* Selected extract:
==========
In non-expansion states, block grants would reduce health center revenues for traditional Medicaid enrollees by 38 percent. The percentage drop is higher for expansion populations because the federal government has covered 100 percent of the cost of the expansion population since the expansion went into effect in 2014 and its share will dip to 90 percent starting in 2020.
Anne Rossier Markus, PhD, MHS, JD, an associate professor of health policy and management at Milken Institute School of Public Health (Milken Institute SPH) at the George Washington University, found that another fixed-funding approach, per-capita caps, which limit average spending per person, would decrease health center revenues from the expansion population by 78 percent, and by 3 percent for traditional Medicaid enrollees. In non-expansion states, the per-capita cap would reduce health center revenues generated by traditional Medicaid enrollees by 2 percent.
Accounting for inflation of medical costs and applying federal contributions to each state using 2016 expenditures as the baseline, Markus and her colleagues at Milken Institute SPH found that both approaches would lead to diminished capacity at health centers in most states unless states are able to offset the financial shortfalls. Projected health center revenue reductions vary by state, but the study shows that either a block grant or per-capita caps would have very similar effects on individual states.
“When we assumed no cuts in Medicaid enrollment but some adjustments in scope of benefits, projected losses in revenues by 2024 amounted to over $7 billion under a block grant scenario and close to $6 billion under a per-capita scenario,” Markus said. “So both approaches would be devastating for health centers and their ability to maintain their current level of medical service to the community.”
==========
* Input data:
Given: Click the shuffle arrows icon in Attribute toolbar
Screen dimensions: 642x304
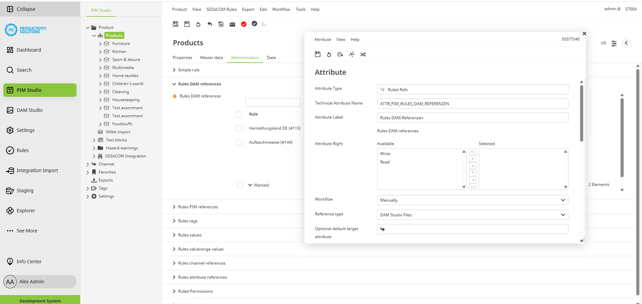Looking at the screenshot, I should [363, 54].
==========
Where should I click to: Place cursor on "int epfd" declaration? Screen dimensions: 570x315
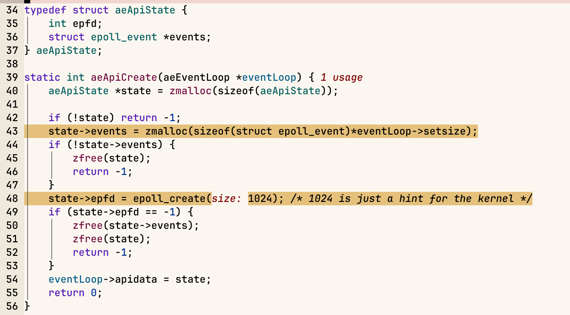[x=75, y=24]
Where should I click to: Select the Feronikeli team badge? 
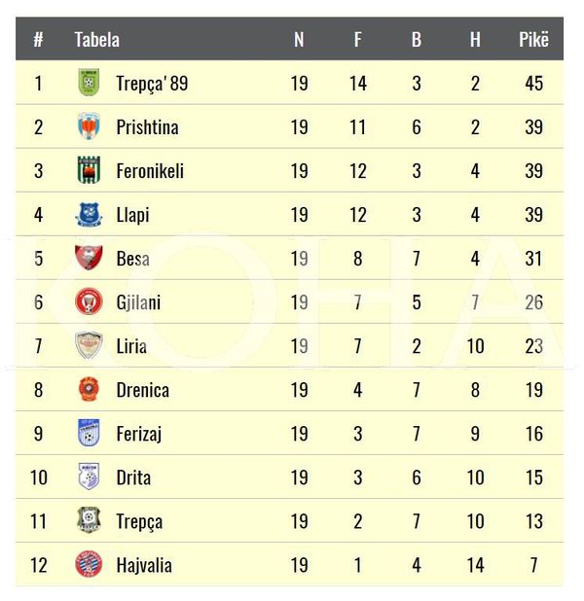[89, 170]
==========
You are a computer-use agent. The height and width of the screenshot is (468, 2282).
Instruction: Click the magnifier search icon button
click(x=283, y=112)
==========
* Work required:
Carry on the passage about Medicaid funding cuts and health center revenues, starting after its final sentence.

* Answer for the task:
The current administration has encouraged states to submit block grant waivers to the Centers for Medicare and Medicaid Services, and in 2017, Congress considered block grants and per-capita cap proposals as a way to reduce federal Medicaid expenditures. Last month, Tennessee made public its plan to convert federal financing for its Medicaid program to a “hybrid” block grant in which funding would be adjusted upward if enrollment grows.
The Milken Institute SPH researchers used a mixed-methods approach to 1) test a model simulating the effect of block grants and per-capita caps on health centers’ total revenues and general service capacity, and 2) use information collected from official Medicaid documents and interviews with health center leadership staff.
The study, “Predicting the Impact of Transforming the Medicaid Program on Health Centers’ Revenues and Capacity to Serve Medically Underserved Communities,” was published Oct. 17 in the Milbank Quarterly.